IBM’s Watson edges out students in Jeopardy - barely

November 01, 2011|By Hiawatha Bray, Globe Staff
  • Students from Harvard and MIT nearly beat IBMs supercomputer Watson in a Jeopardy-style match.
Students from Harvard and MIT nearly beat IBMs supercomputer Watson in… (MATTHEW J. LEE/GLOBE STAFF )

IBM Corp.’s Watson supercomputer gained worldwide fame when it beat champion players of the TV game show “Jeopardy.’’ But at Harvard Business School yesterday, the legendary supercomputer almost met its match.

Almost.

Watson triumphed in a hard-fought contest against six students; three from Harvard Business School and a trio from the Massachusetts Institute of Technology’s Sloan School of Management. The human-versus-machine matchup proved to be unusually close, clinched by Watson on the final question. “I had no idea what was going to happen,’’ said IBM fellow David Ferrucci, one of Watson’s chief developers.

The scientists and academics who arranged the showdown had more than entertainment in mind. They hoped the demonstration would provide students with a better understanding of Watson’s power and its potential to help humans solve the most complex problems. “This is about empowering the decision maker,’’ Ferrucci said.

Watson is actually a stack of 90 powerful IBM server computers housed at the company’s Yorktown Heights, N.Y., lab, represented at yesterday’s event by a video screen and a digital voice. Its vast memory contains the equivalent of a million books. More important, its software is capable of recognizing the subtle concepts buried in everyday human speech and writing.

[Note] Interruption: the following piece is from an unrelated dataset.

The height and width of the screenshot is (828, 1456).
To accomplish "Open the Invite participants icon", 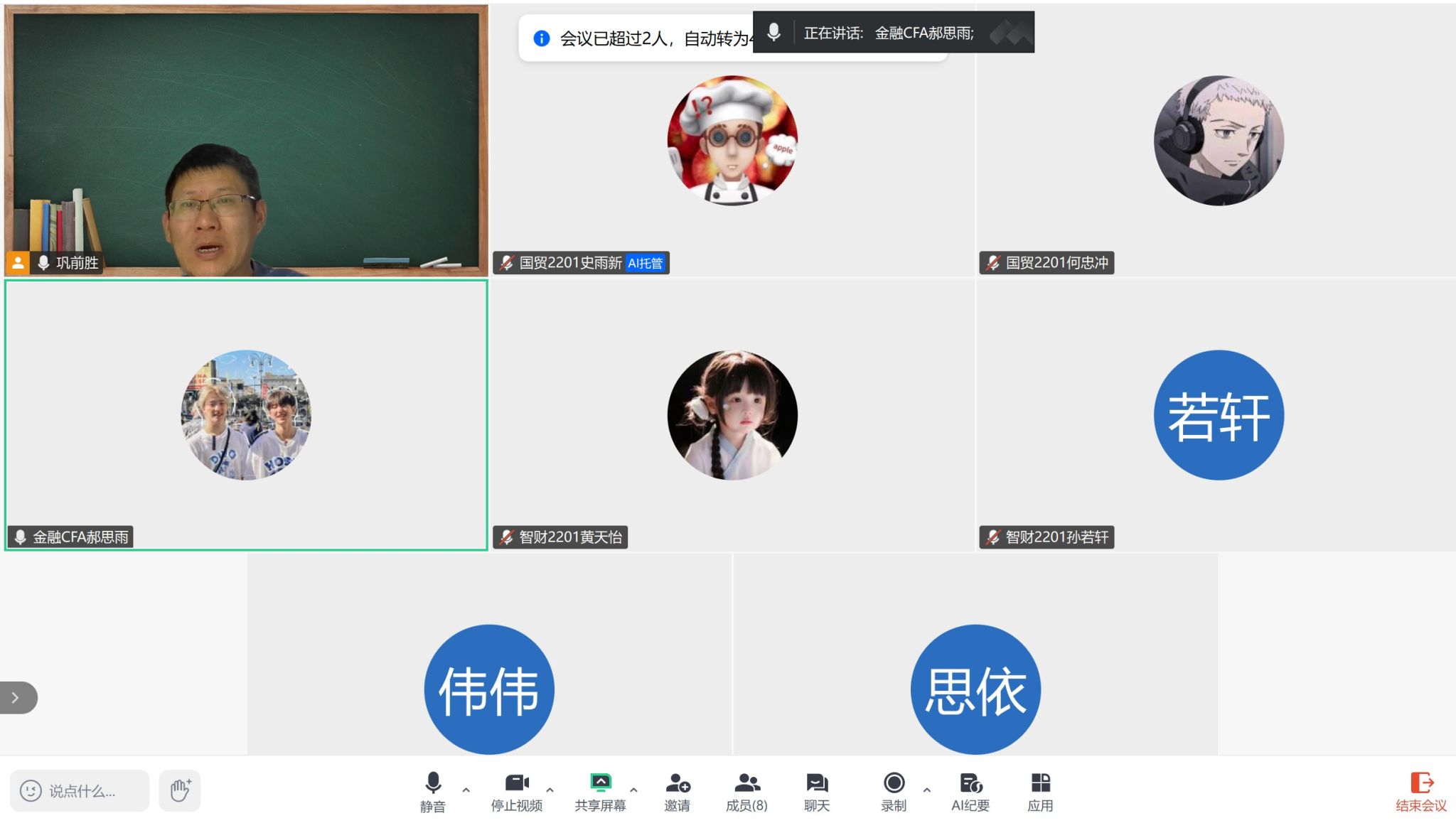I will coord(677,784).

The result, said Ferrucci, is a computer that can comprehend documents that would once have been meaningless to a machine. Armed with this knowledge, Watson can provide vital decision support for workers who must make complex, difficult choices, like a doctor prescribing treatment or a financial planner working up an investment strategy.

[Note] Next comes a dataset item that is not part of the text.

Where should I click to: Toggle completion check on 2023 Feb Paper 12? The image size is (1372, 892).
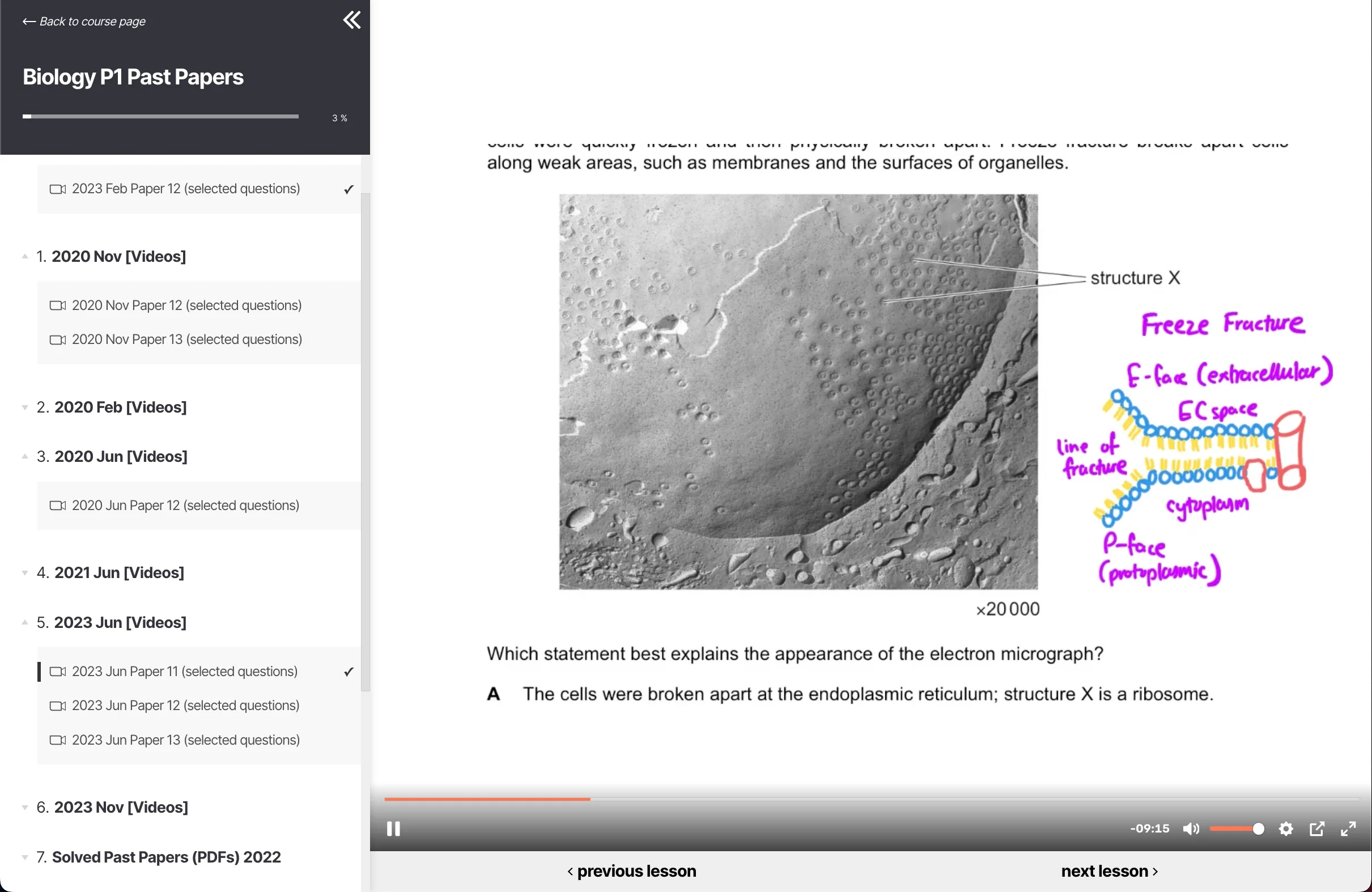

“Where you see decision-making based on large volumes of natural language content,’’ said Ferrucci, “this is an opportunity for this class of technology.’’

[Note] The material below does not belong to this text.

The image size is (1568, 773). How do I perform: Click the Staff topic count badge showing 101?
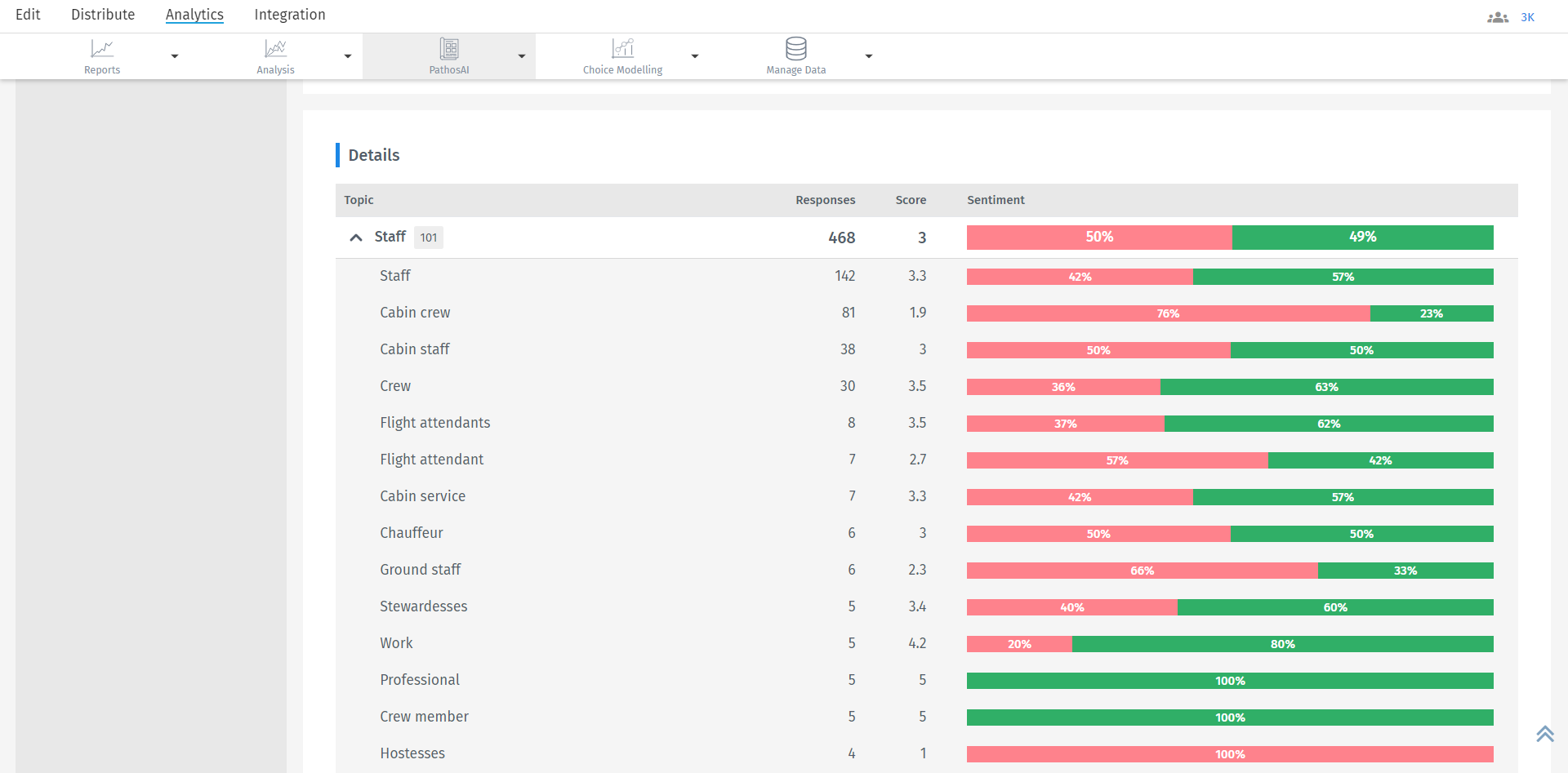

In a Jeopardy game, Watson gives only one answer - usually the right one. In yesterday’s match, the computer never gave an incorrect answer.

In real-world settings, a Watson-like system would give a user several possible answers, leaving the final decision to a human. But since Watson searches millions of documents, it will base its suggestions on far more data than any person can access.

“What humans do you know who can fit millions of books in their head?’’ Ferrucci said. “That’s what we want to do ultimately with this technology.’’

Nuance Communications Inc., of Burlington, made some of the software behind another voice-recognition system that made a splash this year: Siri, the spoken-command assistant used in the iPhone 4S, the latest generation of Apple Inc.’s popular smartphone.